[Collection entries]
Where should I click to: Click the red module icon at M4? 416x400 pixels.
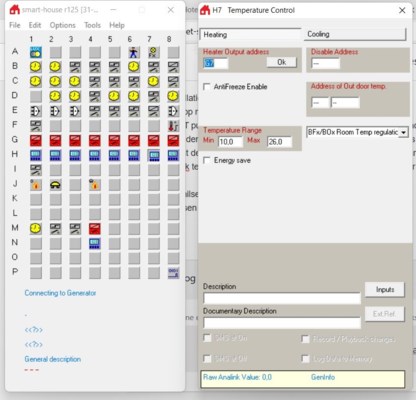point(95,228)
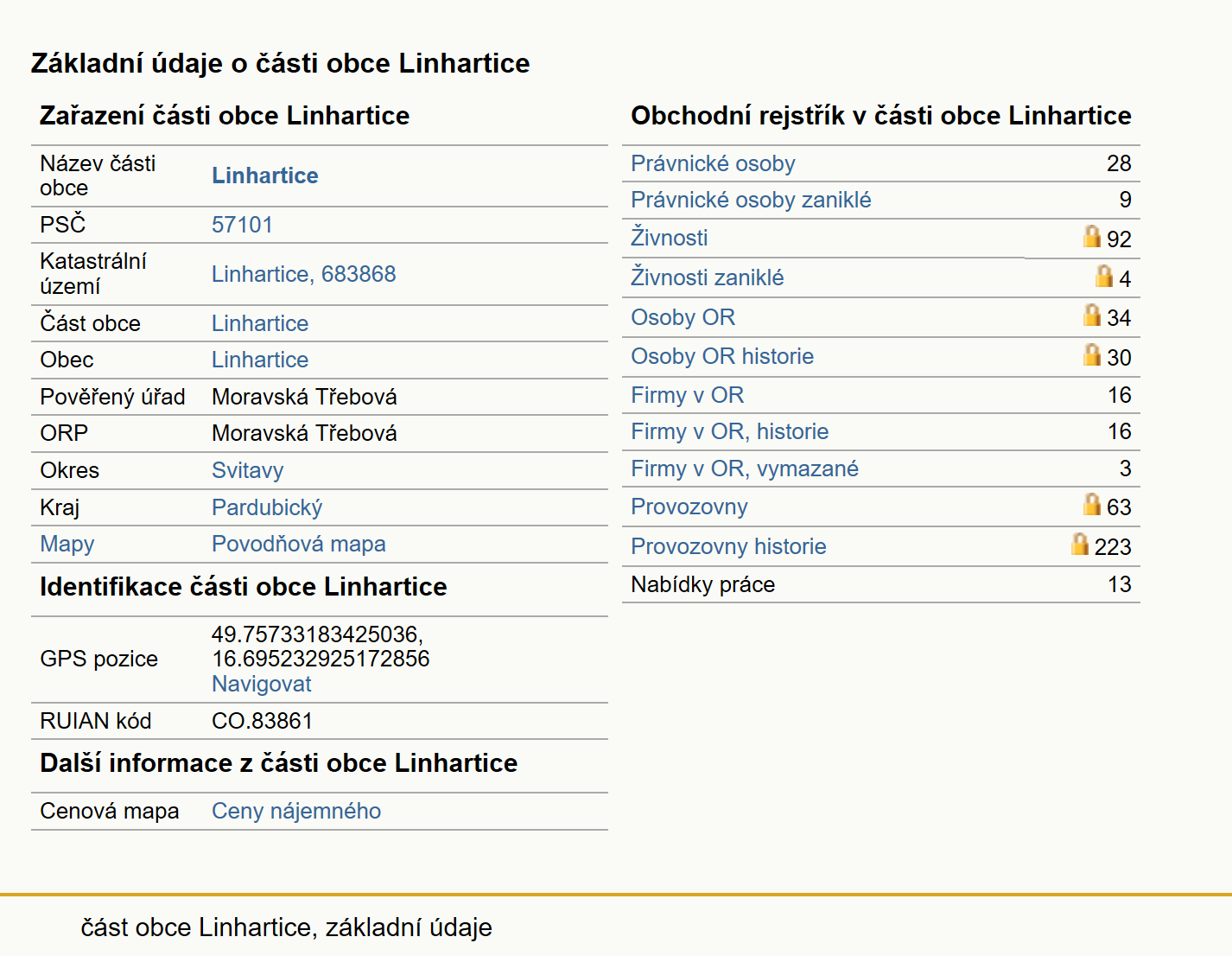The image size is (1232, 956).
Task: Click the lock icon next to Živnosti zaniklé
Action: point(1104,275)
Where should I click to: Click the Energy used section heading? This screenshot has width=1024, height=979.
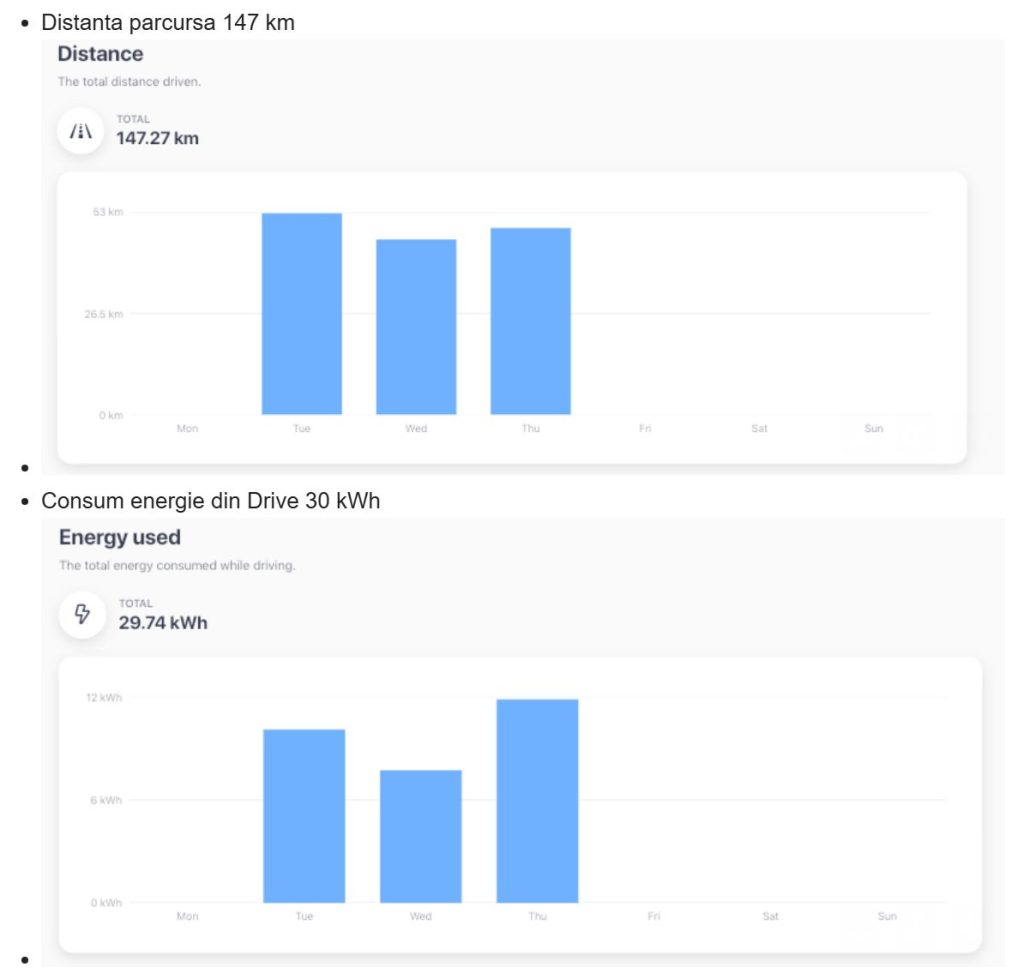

§ **TASK BRIEF**: Transcribe all of the rows above word for word, omitting the pictures.

§ **EXERCISE RESULT**:
Where should I click to: Click the red module icon at M4? 416x400 pixels.
point(95,228)
The image size is (1232, 956).
Task: Click the lock icon next to Živnosti zaniklé
Action: point(1104,275)
Where should I click to: Click the Energy used section heading? This screenshot has width=1024, height=979.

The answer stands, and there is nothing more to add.